=== Your task ===
Copy out the items from their start through the line that contains "(x=477, y=57)", including that line, and leave out the pictures.

=== Working data ===

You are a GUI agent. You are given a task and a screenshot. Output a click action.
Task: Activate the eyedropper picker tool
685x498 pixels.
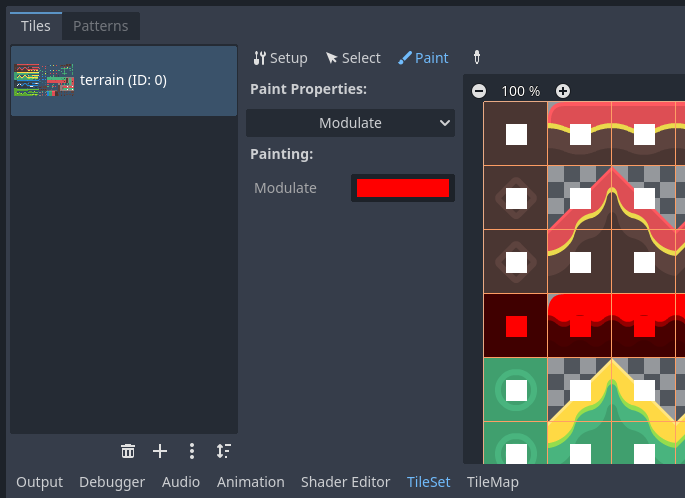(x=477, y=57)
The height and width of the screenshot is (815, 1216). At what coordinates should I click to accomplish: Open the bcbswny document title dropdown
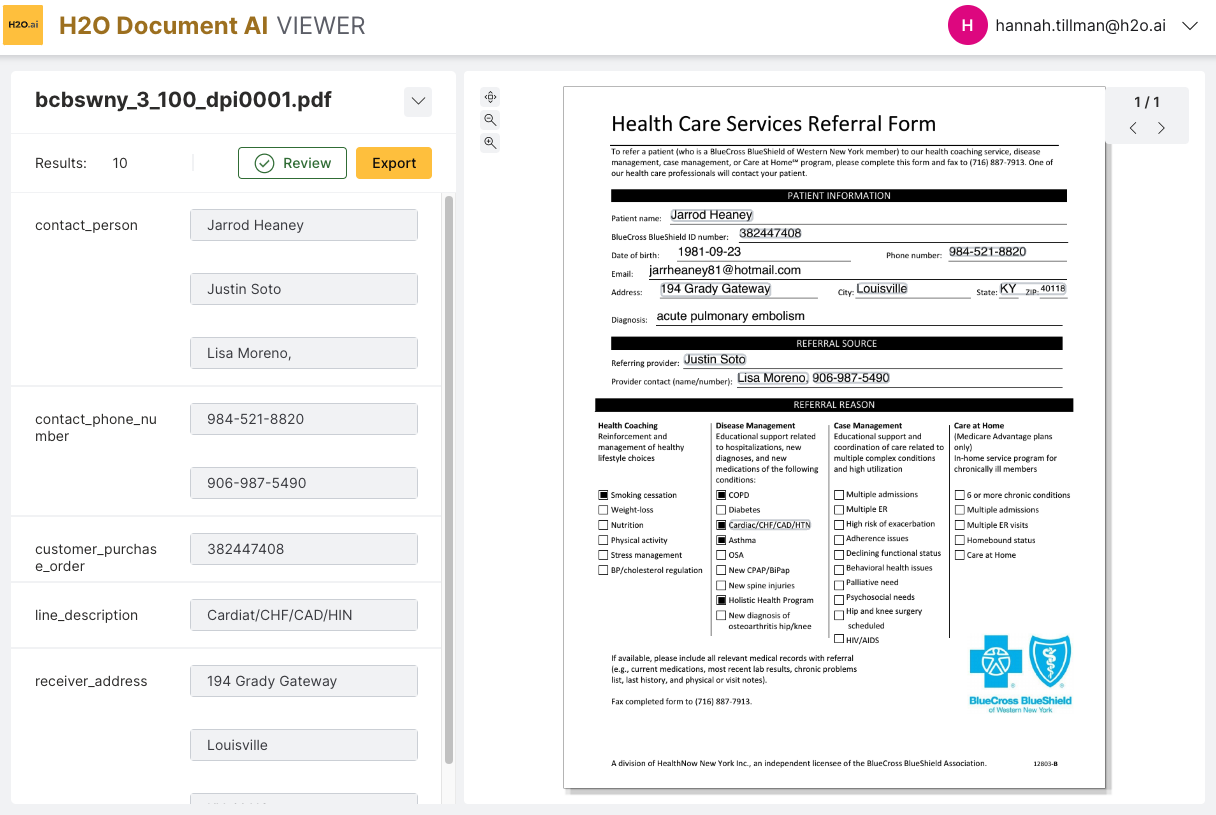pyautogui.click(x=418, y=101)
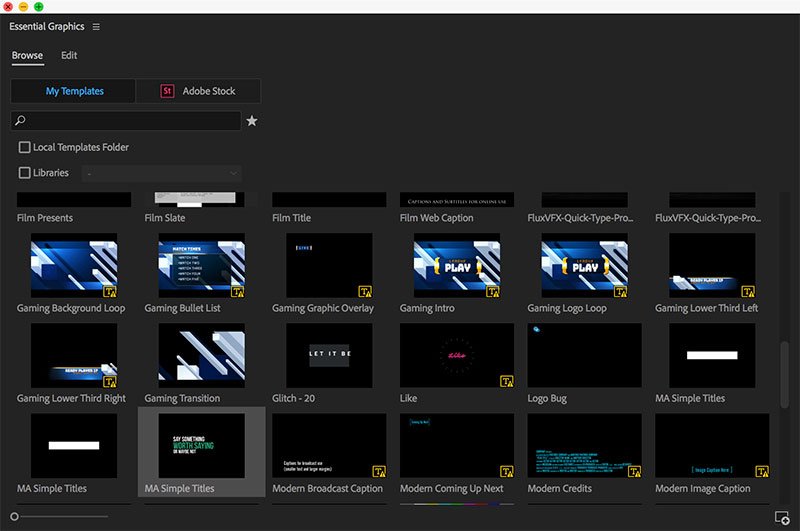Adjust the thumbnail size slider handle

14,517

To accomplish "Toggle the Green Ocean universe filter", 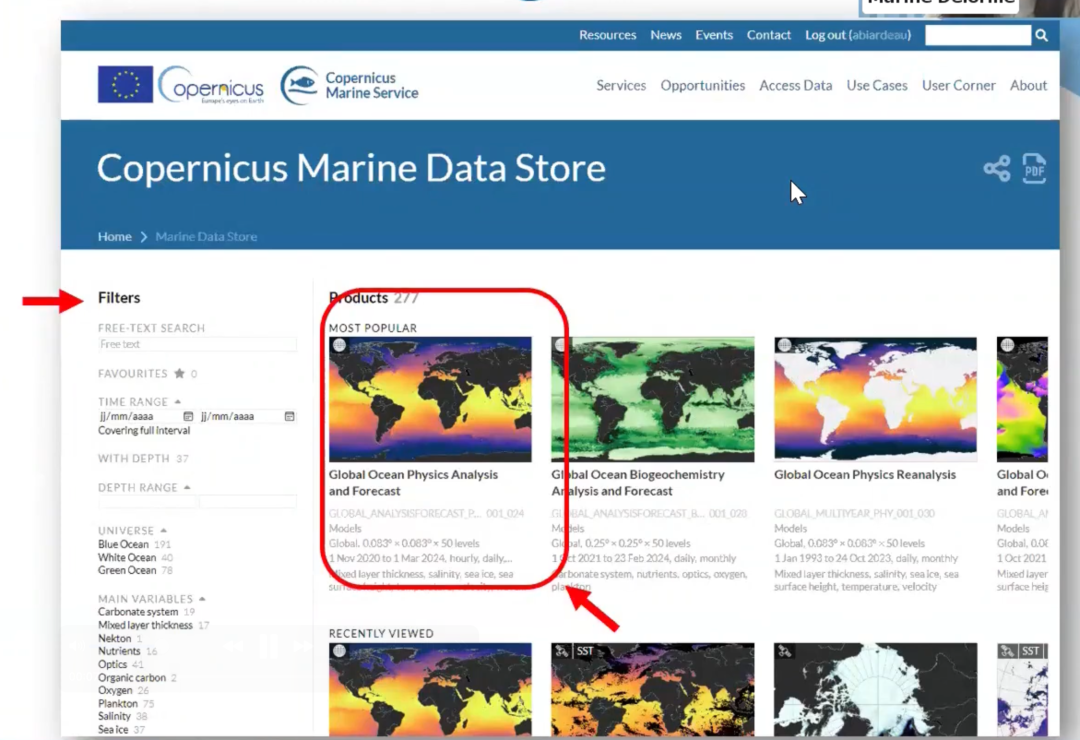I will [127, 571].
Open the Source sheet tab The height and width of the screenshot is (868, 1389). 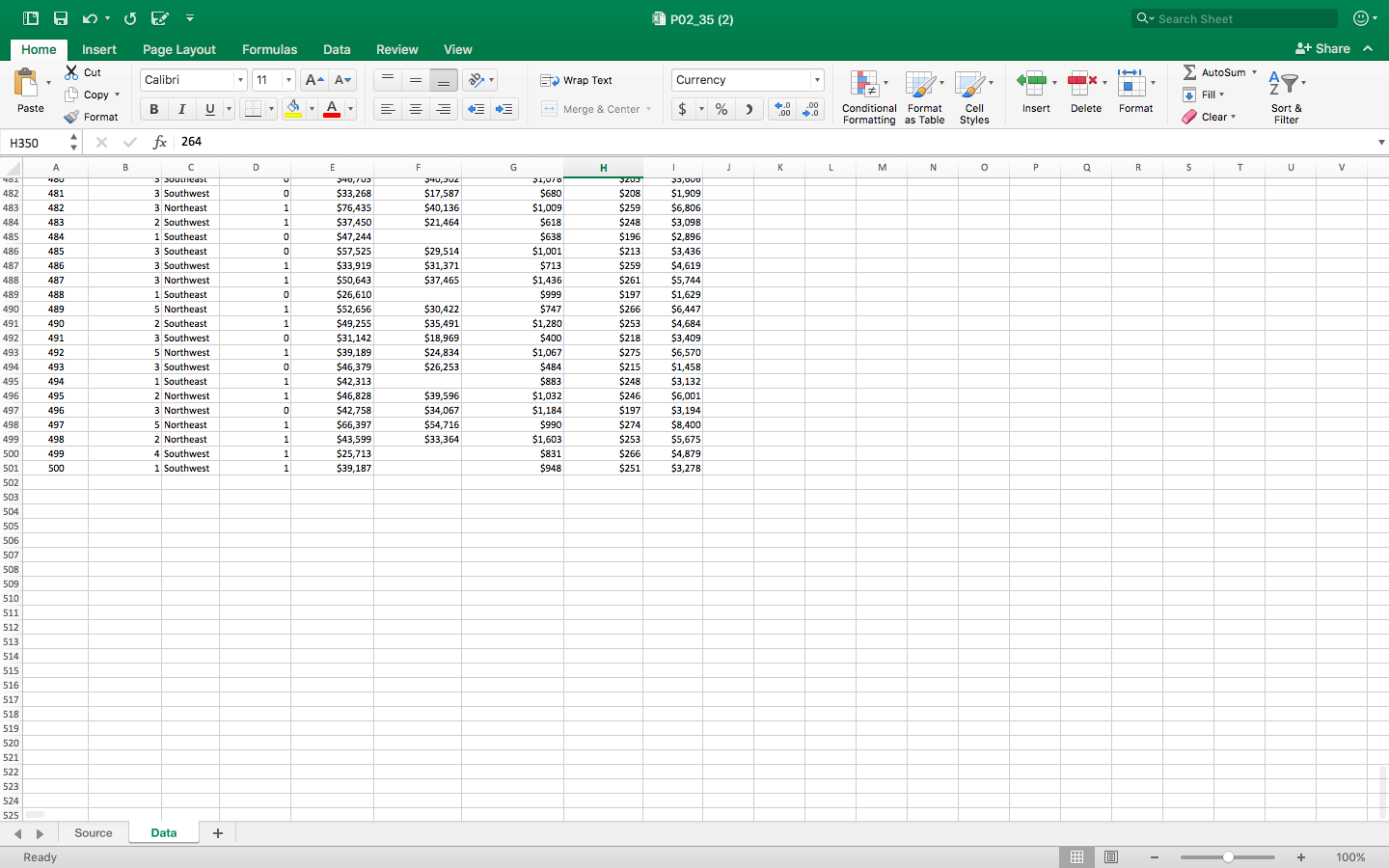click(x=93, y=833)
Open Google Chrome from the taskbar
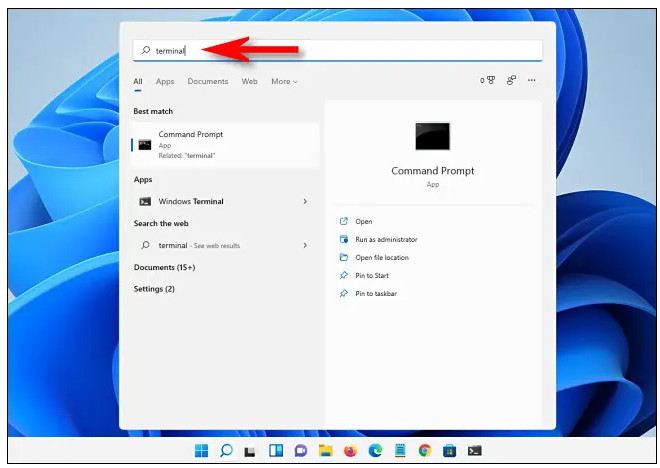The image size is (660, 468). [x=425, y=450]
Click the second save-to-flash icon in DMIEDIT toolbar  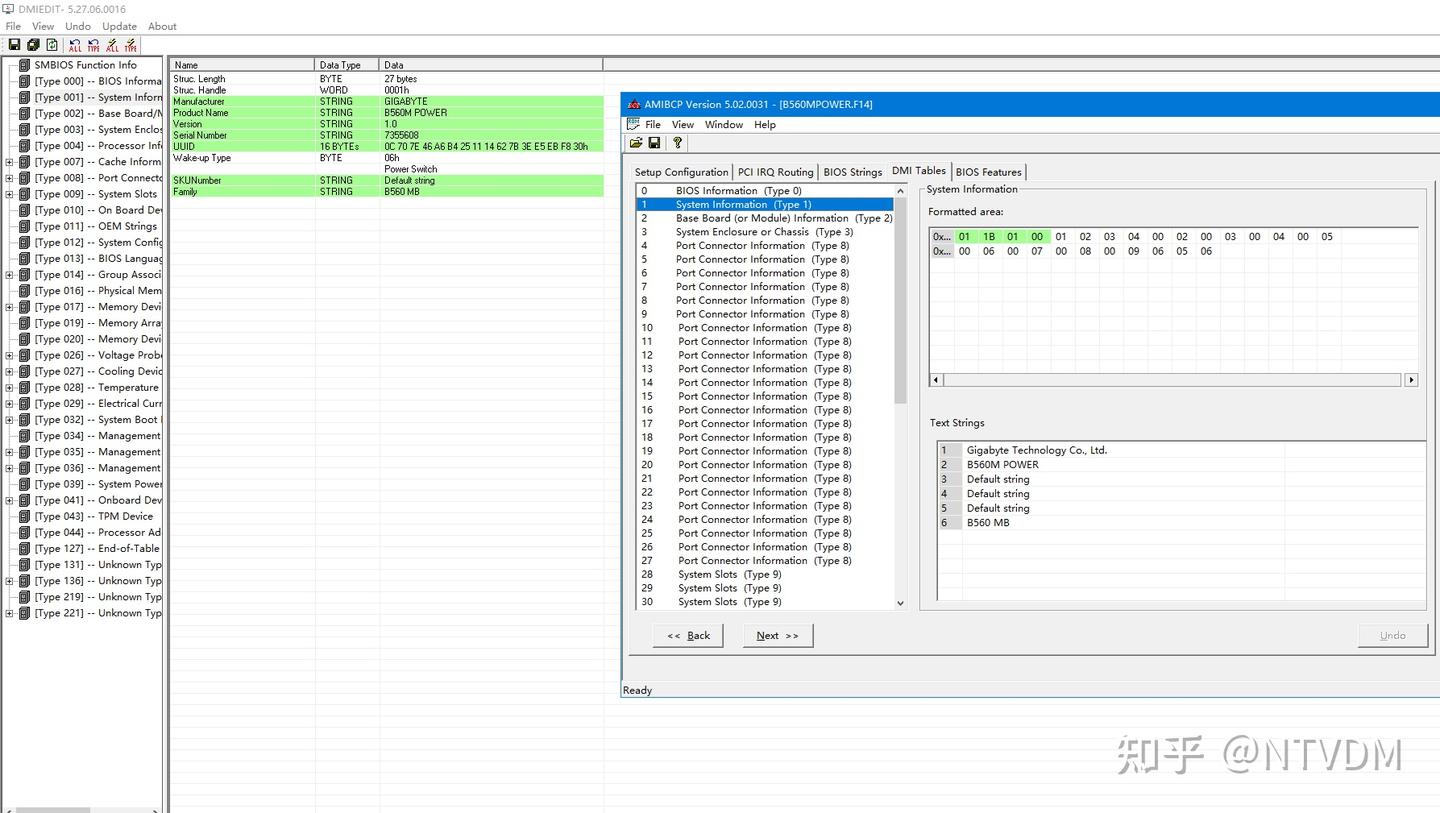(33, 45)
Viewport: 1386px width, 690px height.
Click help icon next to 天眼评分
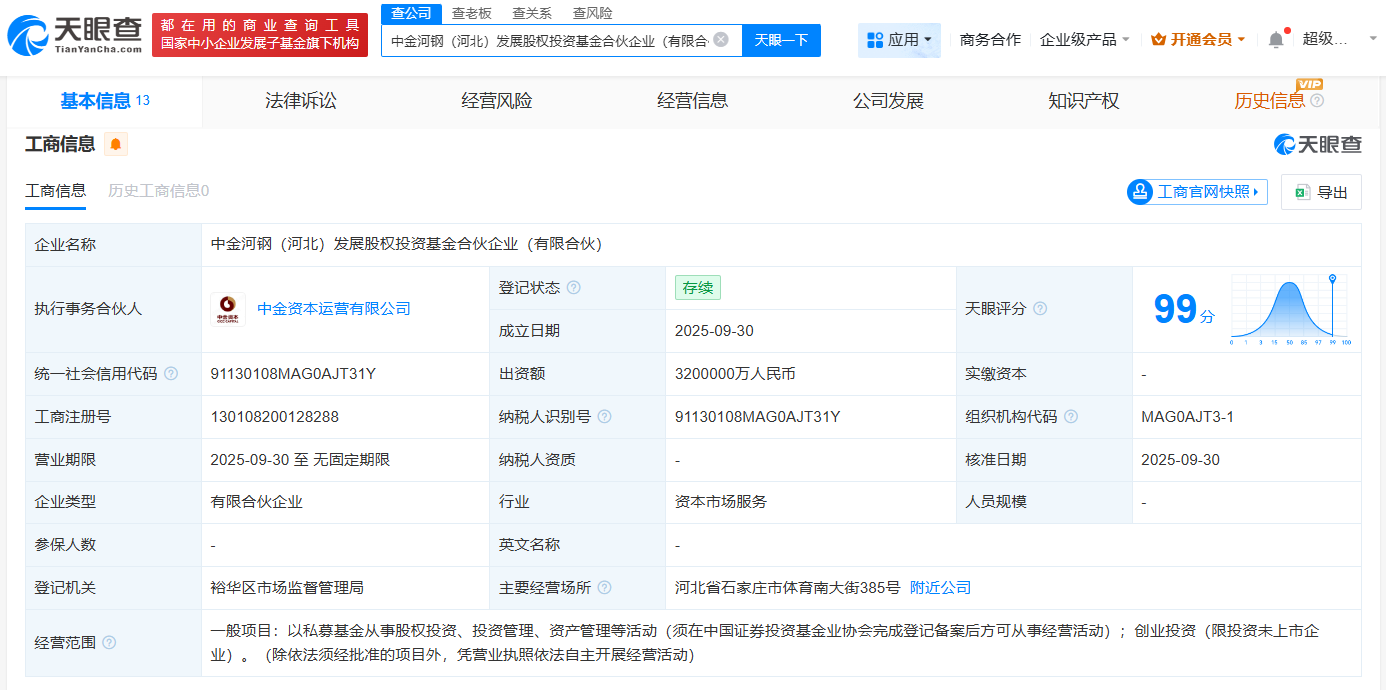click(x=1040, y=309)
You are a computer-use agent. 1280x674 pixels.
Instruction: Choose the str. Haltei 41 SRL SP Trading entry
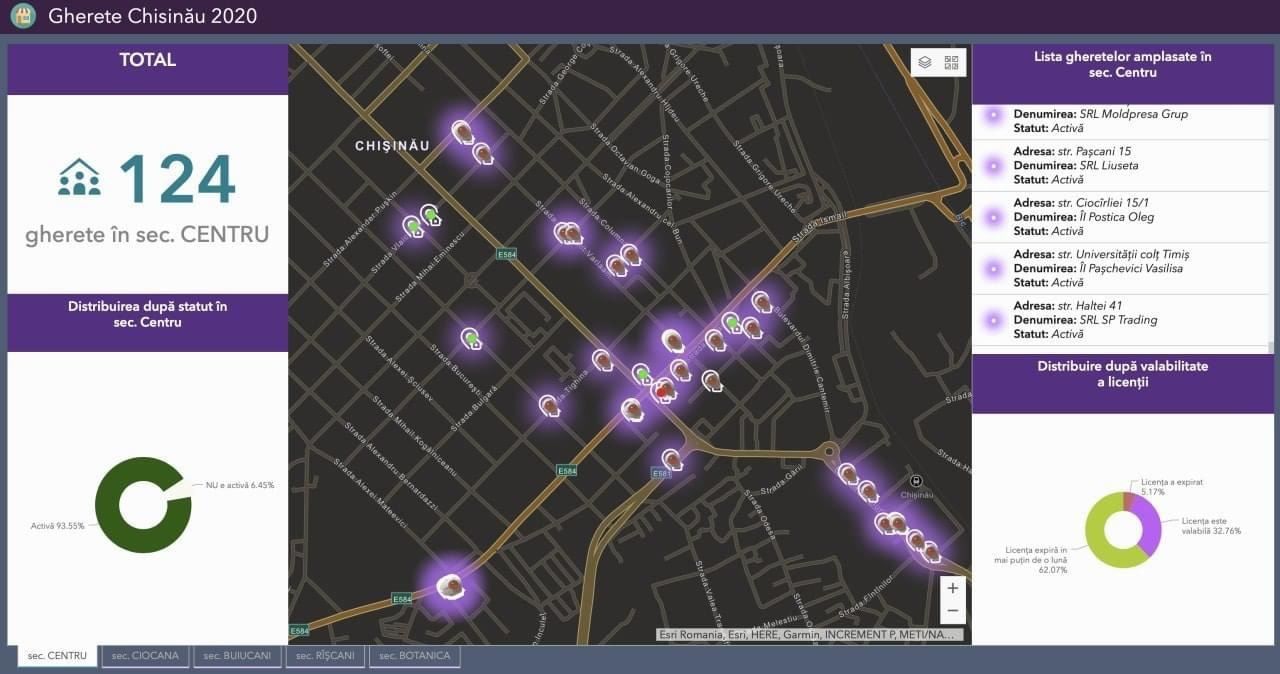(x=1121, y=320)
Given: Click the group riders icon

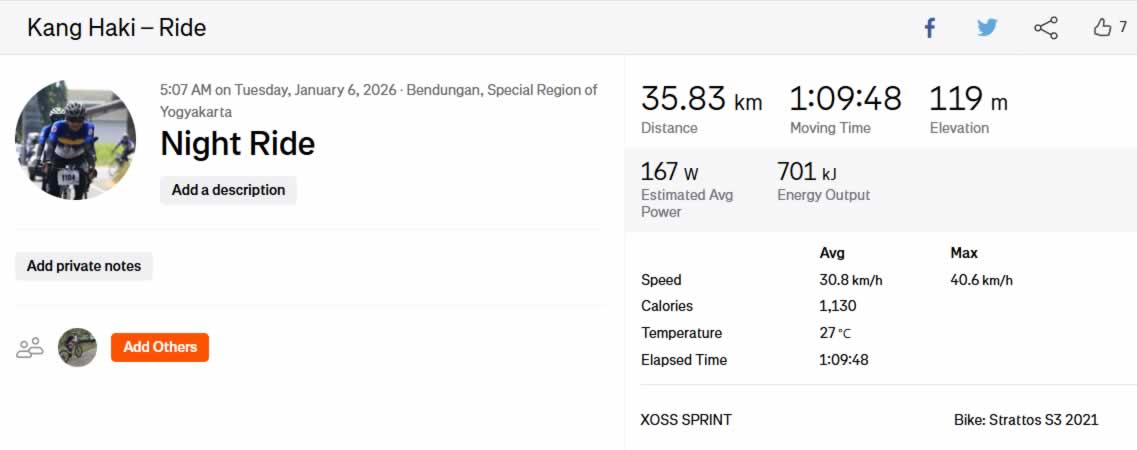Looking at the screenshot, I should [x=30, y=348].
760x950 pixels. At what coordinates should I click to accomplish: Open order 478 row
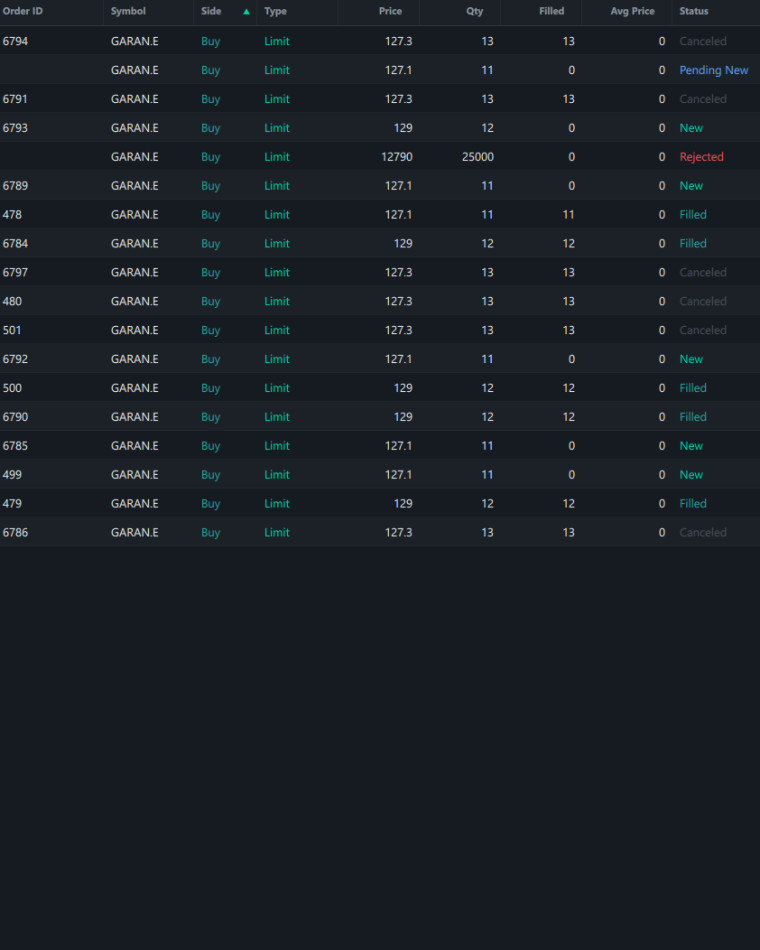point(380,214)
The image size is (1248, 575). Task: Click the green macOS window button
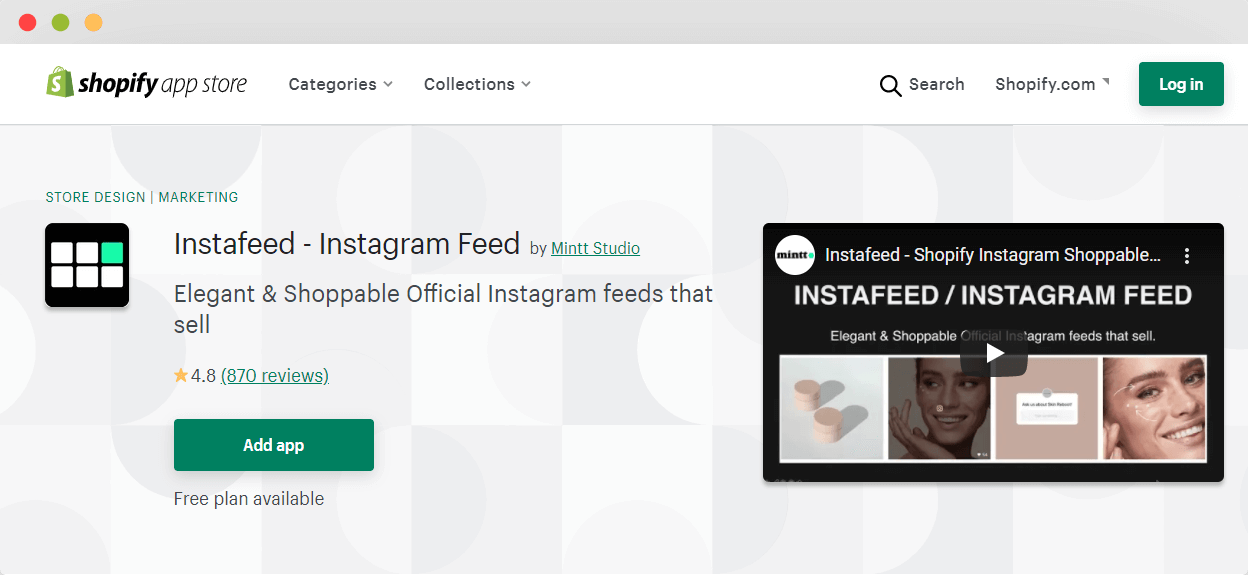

=== Answer to the problem ===
You are a GUI agent. You are given a task and a screenshot. Output a click action.
Task: Activate the eyedropper picker tool
685x498 pixels.
(x=477, y=57)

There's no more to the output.